• Consegne dell'esercizio:
A. Le affermazioni (i), (ii) e (iii) concordano con il brano sul cartiglio del mappamondo? Per ciascuna rispondi sì o no e cita alla lettera le parole del brano che lo decidono.
(i) La scritta sul nastro è composta da tre parole.
(ii) La frase del motto proviene dal Libro IV dell'Eneide.
(iii) In Alchimia tutti sanno bene che cosa sia il 'fuoco segreto'.
B. Nel brano sul cartiglio del mappamondo, rinomina "Alchimia" in "Ermetismo" e riporta il passo compreso tra "Fig. 5: dettaglio" e "esso è fatto.", estremi inclusi.

-------- Estratto del testo --------

A darci un'indicazione in questo senso è il raffinato cartiglio che si dispiega nella parte superiore, rilasciando dei nastri bianchi lungo i lati dell'oggetto. L'unica scritta presente sul lunghissimo nastro, che si intreccia ed evoluisce fino quasi al supporto su cui è idealmente posto il mappamondo stesso, reca tre parole: SPIRITVS INTVS ALIT (fig.5). Questa frase è tratta dal sommo poeta Virgilio che in un passo delle Eneide (Libro VI) recita: " Principio caelum ac terram... spiritus intus alit... totamque infusa per artus mens agitat molem. Inde hominum pecudumque genus vitaeque volantum ... Igeus est ollis vigor et caelestis origo seminibus » («Dapprima uno spirito vivifica dall'interno cielo e terra ... un intelletto diffuso per le membra [del mondo] ne muove l'intera mole. Nascono da esso la specie umana e quelle degli animali ... In tali semi di vita c'è un'energia ignea, una celeste origine»).  

                 

                                                        Fig. 5: dettaglio del cartiglio con il motto "Spiritvs Intus Alit", posto a corredo del mappamondo

La portata di questi concetti è elevata. In Alchimia, l’energia ignea equivale a quel ‘fuoco segreto’ di matrice divina che nessuno sa bene cosa sia (tranne gli Adepti), ma che è in grado di estrarre da tutte le Cose la loro essenza o Spirito, che ha la stessa sostanza di cui esso è fatto.

-------- Dati archiviati --------

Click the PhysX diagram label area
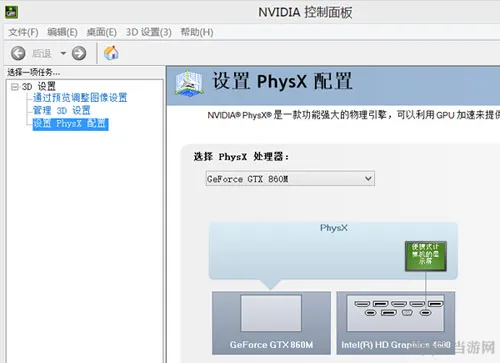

--------

• Soluzioni svolte:
A.
(i) Sì: "reca tre parole: SPIRITVS INTVS ALIT"
(ii) No: "in un passo delle Eneide (Libro VI)"
(iii) No: "che nessuno sa bene cosa sia (tranne gli Adepti)"

B.
Fig. 5: dettaglio del cartiglio con il motto "Spiritvs Intus Alit", posto a corredo del mappamondo

La portata di questi concetti è elevata. In Ermetismo, l’energia ignea equivale a quel ‘fuoco segreto’ di matrice divina che nessuno sa bene cosa sia (tranne gli Adepti), ma che è in grado di estrarre da tutte le Cose la loro essenza o Spirito, che ha la stessa sostanza di cui esso è fatto.